Arabaya geçtik birlikte, kapıyı açtı ve bindim. O da geldi yan koltuğa, arabayı çalıştırdı. Uzaklaşmaya başladık sahilden,

- " Nereye gidiyoruz?" dedim merakla.

- " Söylemesem..?"

- " Yol boyunca öğrenmeye çalışırım. Beynini şişiririm yani." dedim gülerek.

- " Her zamanki yerimize gidiyoruz."

- " Akşam gitsek daha güzel olmaz mıydı? Köprüyü ışıklarıyla beraber izlemek istiyorum."

- " Akşama kadar orda kalıcaz zaten." dedi gülümseyerek.

Başımı çevirdim, oraya gelene kadar yol şeritlerini izledim. Pskopat mıyım bilmiyorum, hoşuma gidiyordu işte.

Ve evet, arabanın durduğu nokta.. Deniz önümüzde, köprü tüm güzelliğiyle gözlerimizi süslüyordu.

Haklıydı, burda saatlerimi harcayabilirdim. Öyle de oldu. Saatler boyunca oturduk, konuştuk, güldük.. Şarkılar dinledik, söyledik.. Eskisi gibi. Hiçbir şey olmamış gibi.. Mutluydum, mutluyduk.. Buna ne kadar çok ihtiyacım varmış, onunla tekrar gülmeye ve mutlu olmaya susamışım ben. Bana, kalbime, ruhuma iyi gelecek şey buymuş meğersem.. Farketmemişim.

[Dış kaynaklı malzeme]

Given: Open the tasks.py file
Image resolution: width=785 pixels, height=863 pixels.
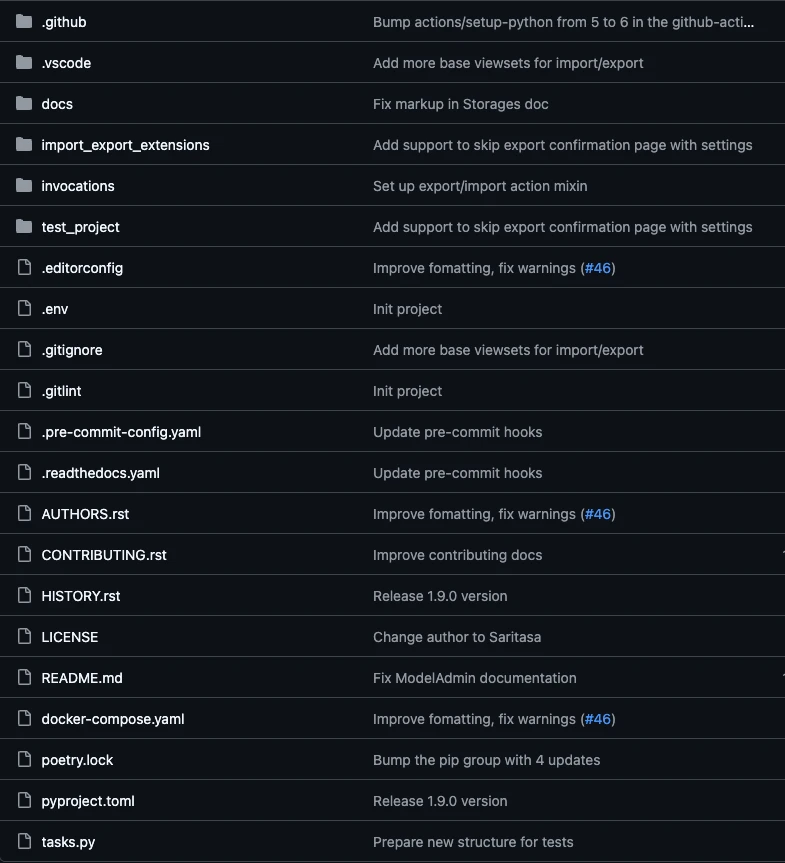Looking at the screenshot, I should pos(67,841).
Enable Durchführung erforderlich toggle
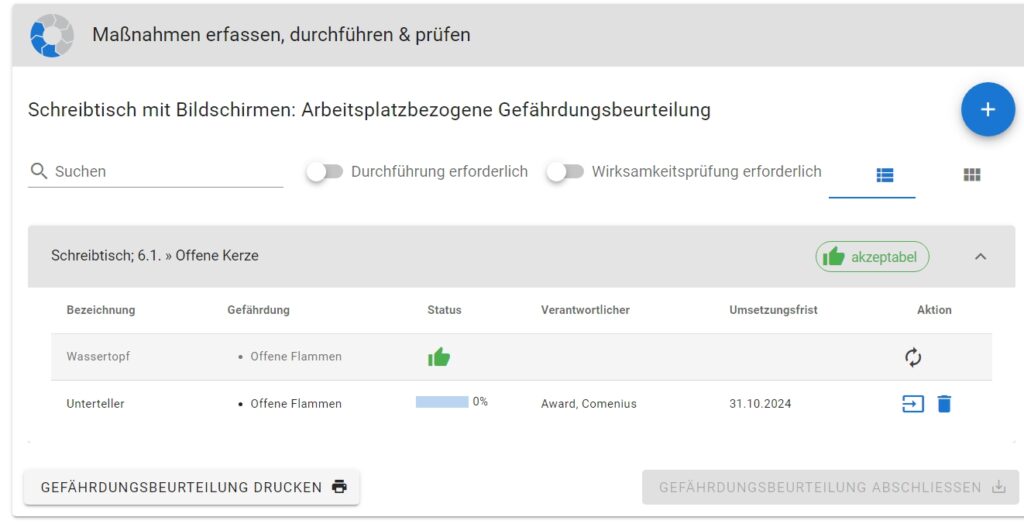Viewport: 1024px width, 524px height. click(x=324, y=172)
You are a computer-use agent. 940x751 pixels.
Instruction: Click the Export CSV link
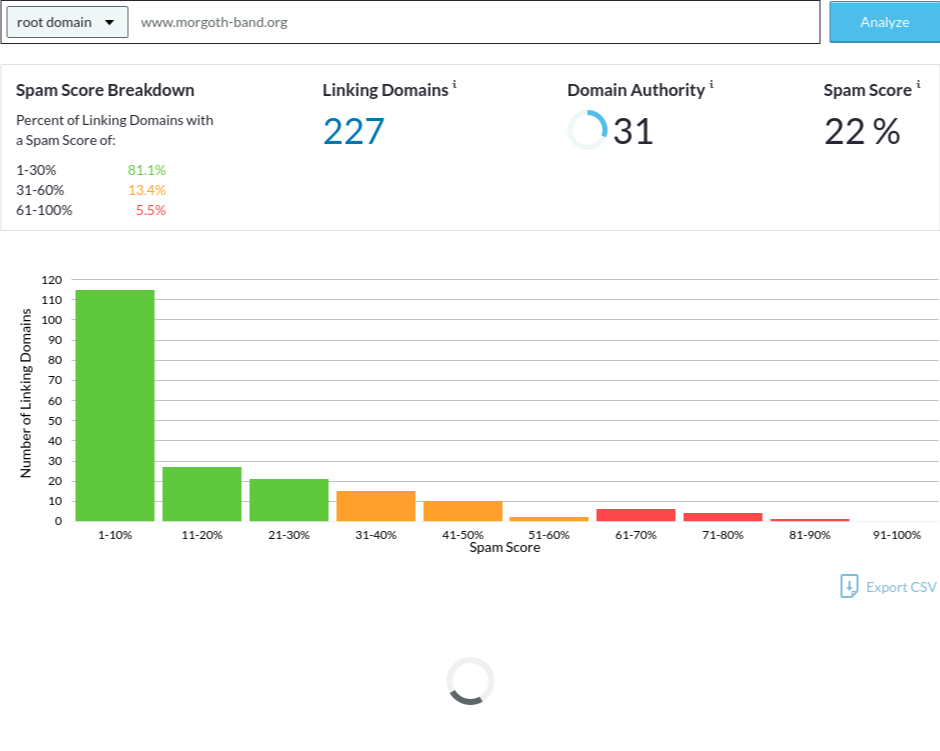click(900, 587)
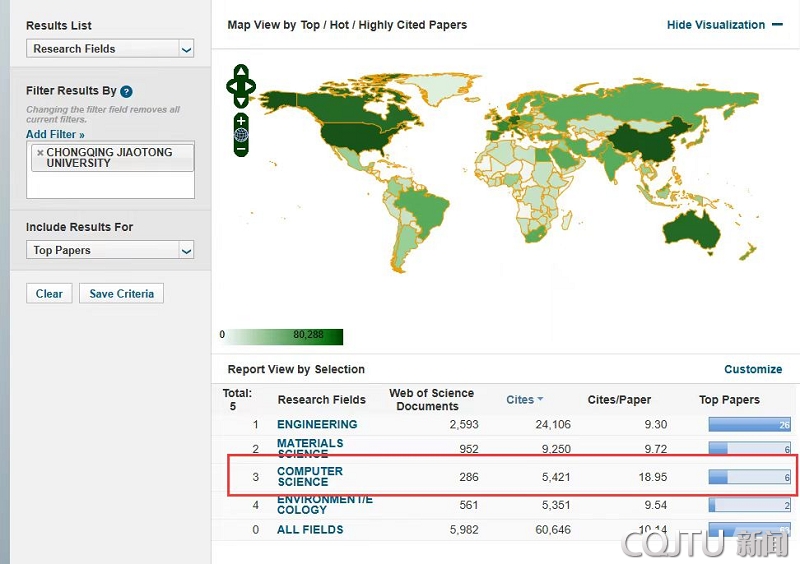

Ben bir korkağım! Yaşadıklarım sayesinde, iyice korkak bir insan haline gelmişim. Mutlu olmaktan, birlikte olmaktan korkmuşum. Yalnızlığa ve sessizliğe o kadar alıştırmışım ki kendimi, birinin yanımda olma ihtimalini hiç yerleştirmemişim kendime. Zayıflığım bu yüzden, sanki elini kalbime koysa, kalbim parçalanacak sanıyorum. Sanki bir şeye bir defa daha inansam, kaybedeceğim.. Sanki tekrar yitirilmemiş neyim varsa yitireceğim ve ben kalbimde Allah dışında bir şeyin varlığını kabul etmek istemiyorum. ama gözlerime aşkıyla bakan bir kalbi es geçemeyeceğimi bugün anladım.. Feyyaz.. Teşekkür ettim içimden, gözlerine bakarken. Beni bir bataklıktan çekip çıkarmak istediği için, en önemlisi hala bana derin baktığı için teşekkür ettim. Yanımda beni seven birinin varlığıyla, belki de tüm yalnızlığımı paramparça edebilirim. Belki ben de mutlu insanlardan biri olurum? Nefes alabilirim belki.. Müzikleri, şarkıları mutlu bir şekilde dinlerim, her sabah mutlu uyanırım.. Ben belki de bir daha ağlamam, bir daha kırılmam.. Bu mümkün mü? Böyle bir dünya var mı? Bilmiyorum..

- " O gün seni karşımda korkak bir çift gözle bana bakarken sevdim seni ben. O gün, o andan beri. Seni gördüm. Seni bildim. Bu gerçek olabilir mi? Yalan olabilir mi peki? Senin farkına vardım varalı ne eğlencem kaldı ne de başka bir arayışım. Sen benim acım da oldun, gülümsemem de. Bu yüzden seni sevdim. Bu birkaç günlük heves olsaydı, seni kaybetmemek için bu kadar koşar mıydım Nur? Bana neler hissettirdiğini anlıyo musun şimdi? Ben birkaç yıl önce hiç kimseyi umursamayan bir adamken, şuan bir gülümsemesine kurşunlar yediğim bir kadının esiriyim. Sen, o kadınsın. Benim, bana ait olan. Şimdi bende güzel olan ne varsa, kalbim gibi, hepsi senin. Hepsi senin gülüşüne, güzel cümlelerine, sesine, gözlerine ait. Ben seni gerçekten seviyorum. Buna inanmanı değil, bunu yaşamanı istiyorum. Bu aşkı sensiz de bildim, sensiz de yaşadım. Ama seninle daha güzel. Seninle her şey daha güzel. Şarkılar, şiirler, edebiyat.. İstanbul. Bir şehri bana koca bir dünya yaptın. Teşekkür ederim."

-" Ne diyeceğimi bilmiyorum şuan."

- " Benim için, hayat dediğim bu söyleyemediklerinden bile ibaret değil mi zaten.." gülümsedi.

Doğruldu yerinden, kolunu oturduğum koltuğun başına koydu. Yaklaştı bana, torpitoyu işaret etti. İleri ittim vücudumu, açtım. Güllerle dolu, her biri kıpkırmızı. İçlerinde bir tane beyaz, ben burdayım der gibi. Gülümsedim tekrar yüzüne bakarak, güllerin hepsini kucağıma aldım. Kokladım..

- " Onca güzel şeyin arasında, beyaz olan sensin işte. Bembeyazsın. Masum."

- " Feyyaz lütfen. Lütfen daha fazla bir şey söyleme.."

Başımı omzuna yasladım, sağ el bileğindeki kırmızı-beyaz ip örgüsünü farkettim. Gülümsedim, bunu ona ben yapmıştım. Bileğine kendi ellerimle düğümlemiştim. Hala aynı, hala özenle taşımış gibi.. Umarım kısa sürmez bu yaşadıklarım' dedim ve gözlerimi kapadım.